Alaska is looking at some aggressive steps to hold down rising health care costs for state government, with Parnell administration officials saying they fear even the nation’s wealthiest state won’t be able to afford them in the future.
“We have to raise awareness that the state can’t afford to continue to see the kind of cost escalation we’ve been seeing,” said Becky Hultberg, commissioner of the Department of Administration.
Her department spends $600 million a year on health care for active and retired government employees, putting her in the forefront of efforts to limit those costs.
In addition, $4.1 billion of the state’s $11.1 billion in liability from the state’s underfunded retirement plans is due to health care costs, she said.
Now, the state is looking at some increasingly tough measures to hold down the big bills submitted by the state health care providers.
Among the possibilities is expanding its “preferred provider network” to steer employees and retirees towards those providers who give the state better deals, or who do a better job of treating patients.
And a potentially even more controversial move would be to provide incentives for patients to go to the Lower 48 for the dramatically cheaper health care that’s available there.
One particularly bad example, said Mike Barnhill, deputy commissioner of the department, is a kidney stone fragmentation.
It’s $2,000 in Washington and four times that in Anchorage, Barnhill said, and that’s just for physician’s fees, not counting hospital costs.
“Generally you’ll see higher costs across the board, but specifically in the area of specialists they were significantly higher,” Hultberg said.
And rates this year went up an extraordinary 13 percent, Barnhill said.
In an effort to hold down costs like that, the state is now considering sending people south for care.
“Sending people out of state for care is one of those alternatives, and we are actively exploring it,” Hultberg said.
Most in the state’s health care community are not yet aware of the new proposals made by one of their most important customers.
Hultberg said that she and Commissioner Bill Streur of the Department of Health and Social Services recently briefed the Alaska Hospital and Nursing Home Association of the state’s increasing concern with rising medical bills.

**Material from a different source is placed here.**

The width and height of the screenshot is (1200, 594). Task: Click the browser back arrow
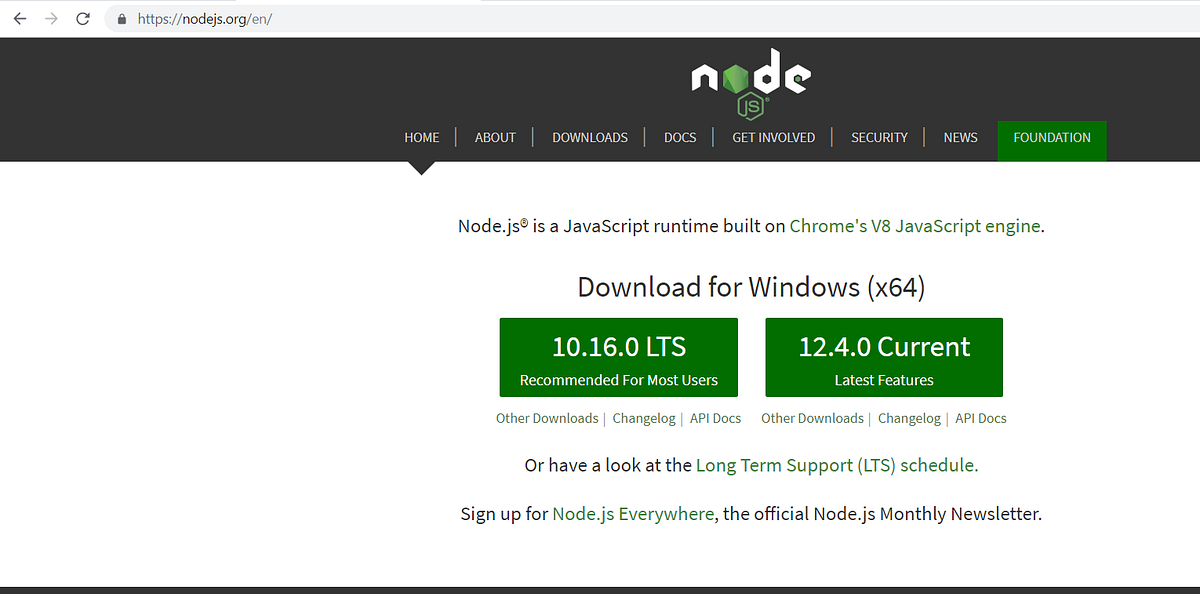19,18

That discussion touched on ways they might control those costs, she said.
The presentation resulted in an invitation from Providence Alaska Medical Center, the state’s largest hospital, for a meeting with Hultberg and other state officials this week.
Bartlett Regional Hospital Interim Chief Financial Officer Dennis Stillman said he’d not heard about the proposal, but found it troubling.
“I would hope they would talk to us first,” he said, before implementing such a plan.
The state of Alaska is a particularly important customer for Bartlett due to the large number of state employees in the capital city, combined with other industries that often don’t provide health care.
Alaska already pays for plane tickets for when a service isn’t available in Alaska, or when an employee chooses cheaper care outside Alaska. One way to expand usage of the cheaper care would be to provide other travel costs, such as housing and companion tickets that might provide and incentive to go south for care, Hultberg said.
Department of Revenue Commissioner Bryan Butcher said the threat of losing patients could also push back on rising medical costs statewide.
“I think that might also give positive pressure towards the explosion of costs if there is an alternative for Alaskans other than paying whatever’s being presented to them in their particular communities,” Butcher said.
Hultberg said that while the state wants lower costs, it’s not trying to be confrontational and wants to work together on a solution.
“It’s really our goal to work with the provider community to help address this issue, but it is important to realize that the rate of growth right now is not sustainable for the state of Alaska over the long term,” she said.
The state also used a preferred provider network as a way of cutting costs and improving care, but the network is not available in many places. In other cases, the incentives for use or disincentives for failing to use aren’t persuading members to use the network, Barnhill said.
“We have a network now, we’re just looking to expand it,” Hultberg said.
The department plans to issue a request for proposals for a new third-party administrator this summer, with one of the goals a proposal to increase network usage.
Barnhill described the out-of-network usage for retirees as “just way, way too high.”
The department is already working on the other side of cost control, expanding wellness programs to try to keep employees healthier.
And the state is aware of the impact the changes it is considering could have on hospitals and others, and will be cautious about changes that might damage them. Hultberg herself worked at Providence before joining the Parnell administration.
“I think it is to all of our benefit to have a healthy medical system in the state, I think that’s undeniable,” she said. “But I also think it is undeniable that we can’t continue to see the cost trends and cost increases that we’ve seen,” she said.